# Start of Records for this task

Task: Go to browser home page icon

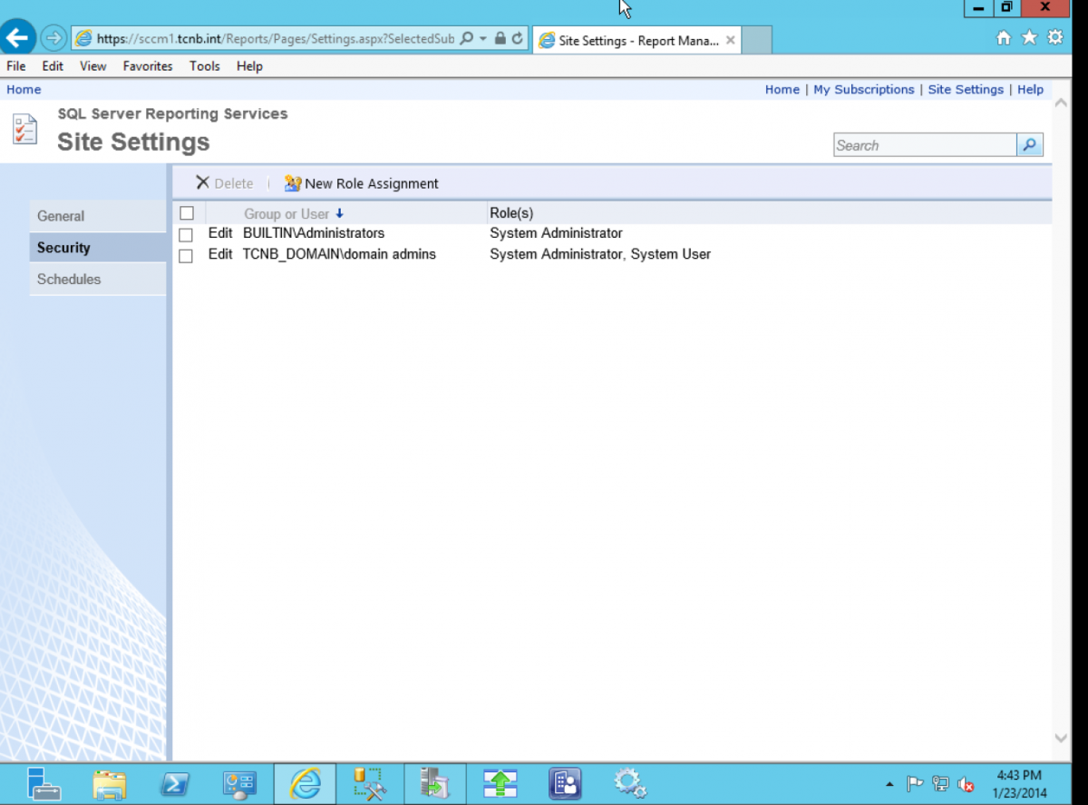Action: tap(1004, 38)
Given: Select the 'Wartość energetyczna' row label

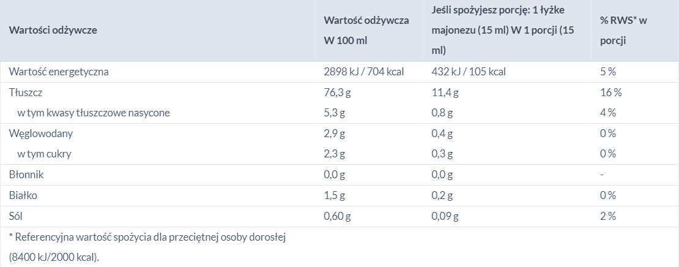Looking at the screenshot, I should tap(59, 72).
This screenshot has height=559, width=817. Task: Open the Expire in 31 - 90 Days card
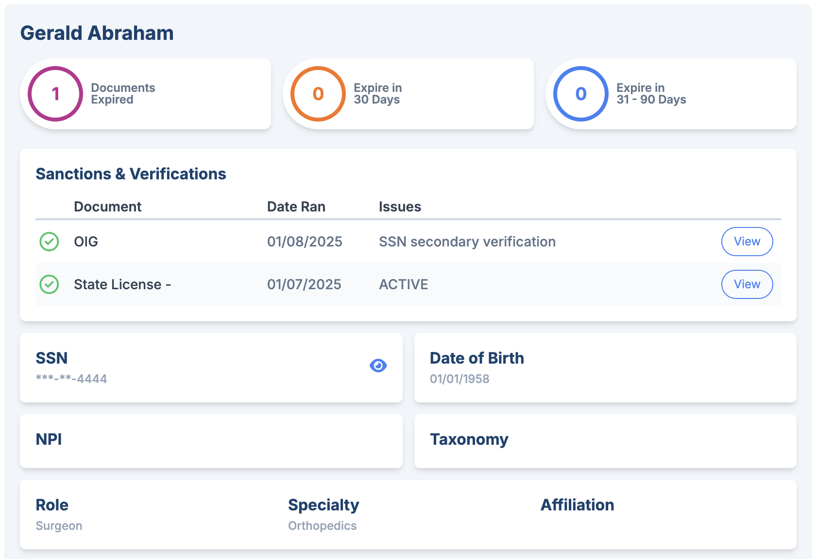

# End of Records for this task

[Work to be completed]: Set down each line of the data above word for word, leaving out the pictures.

[Written answer]:
Task: Go to browser home page icon

Action: tap(1004, 38)
Given: Select the 'Wartość energetyczna' row label

Looking at the screenshot, I should tap(59, 72).
This screenshot has height=559, width=817. Task: Open the Expire in 31 - 90 Days card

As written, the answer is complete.